Absolument, ça m’a permis de rester en vie ! Je me suis enfuie d’un univers formaté et j’ai été fascinée par ces modes de production des gens de théâtre et de la danse. La compagnie c’est un mode économique et un format administratif qui m’a apporté beaucoup de liberté. J’ai mon équipe, j’avance à mon propre rythme et je n’ai pas d’objets à vendre. Je suis tenue de faire des spectacles vivants, c’est-à-dire des créations. Je suis « inclassable » dans ce sens-là et en même temps je suis une artiste qui dérange. Surtout quand on est une femme !
C’est un combat pour moi. Ma compagnie c’est un outil qui m’apporte des protéines, qui me donne des muscles, le goût de l’aventure, l’envie de tenir, d’aller plus loin aussi. J’aime l’idée de parcours. J’ai un parcours de prise de risques, de rencontres, je trace mon destin et j’enfonce des portes ! Je suis chanteuse mais ça ne me suffit pas. Pour résumer, la compagnie c’est du théâtre musical.

Venons-en à Puisque c’est comme ça, je vais faire un opéra toute seule, opéra jeune public que vous avez créé et dont vous avez confié le rôle de soliste à Anaïs de Faria pour interpréter Anja Karinskaya, cette adolescente de 13 ou 14 ans, à qui sa directrice lui interdit de devenir compositrice. Quelle a été la genèse du spectacle ?

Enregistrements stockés
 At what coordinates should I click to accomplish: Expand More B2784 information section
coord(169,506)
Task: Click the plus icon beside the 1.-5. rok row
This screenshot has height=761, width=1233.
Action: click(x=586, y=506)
...
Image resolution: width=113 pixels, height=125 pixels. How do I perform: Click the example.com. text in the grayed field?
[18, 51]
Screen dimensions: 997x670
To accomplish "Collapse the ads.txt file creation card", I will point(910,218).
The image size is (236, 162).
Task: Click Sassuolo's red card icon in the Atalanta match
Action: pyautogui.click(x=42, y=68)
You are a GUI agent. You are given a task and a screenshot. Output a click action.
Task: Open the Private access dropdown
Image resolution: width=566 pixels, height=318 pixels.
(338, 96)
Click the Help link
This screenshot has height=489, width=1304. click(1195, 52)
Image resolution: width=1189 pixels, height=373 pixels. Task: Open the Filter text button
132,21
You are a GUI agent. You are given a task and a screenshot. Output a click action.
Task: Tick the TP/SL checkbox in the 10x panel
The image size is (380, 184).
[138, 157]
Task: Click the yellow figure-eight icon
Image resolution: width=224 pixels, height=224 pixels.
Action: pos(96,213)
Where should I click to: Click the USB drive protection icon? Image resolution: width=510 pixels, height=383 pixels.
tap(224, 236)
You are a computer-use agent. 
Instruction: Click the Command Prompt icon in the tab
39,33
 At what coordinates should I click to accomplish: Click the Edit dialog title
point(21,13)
---
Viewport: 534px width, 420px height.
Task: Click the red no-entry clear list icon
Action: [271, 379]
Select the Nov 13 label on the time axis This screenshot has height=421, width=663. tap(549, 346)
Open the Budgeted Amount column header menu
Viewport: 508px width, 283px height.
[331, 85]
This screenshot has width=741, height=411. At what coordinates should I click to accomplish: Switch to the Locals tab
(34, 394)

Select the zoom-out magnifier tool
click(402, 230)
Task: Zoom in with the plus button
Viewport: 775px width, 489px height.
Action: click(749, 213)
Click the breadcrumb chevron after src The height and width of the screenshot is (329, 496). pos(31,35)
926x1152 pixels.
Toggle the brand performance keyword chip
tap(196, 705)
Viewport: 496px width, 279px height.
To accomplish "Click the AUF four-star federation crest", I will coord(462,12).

Consigne | Dans l'extrait d'entretien, reprenez tout ce qui va de "Venons-en à Puisque" jusqu'à "du spectacle ?", en renommant "compositrice" en "cheffe d'orchestre".

Zone de réponse |
Venons-en à Puisque c’est comme ça, je vais faire un opéra toute seule, opéra jeune public que vous avez créé et dont vous avez confié le rôle de soliste à Anaïs de Faria pour interpréter Anja Karinskaya, cette adolescente de 13 ou 14 ans, à qui sa directrice lui interdit de devenir cheffe d'orchestre. Quelle a été la genèse du spectacle ?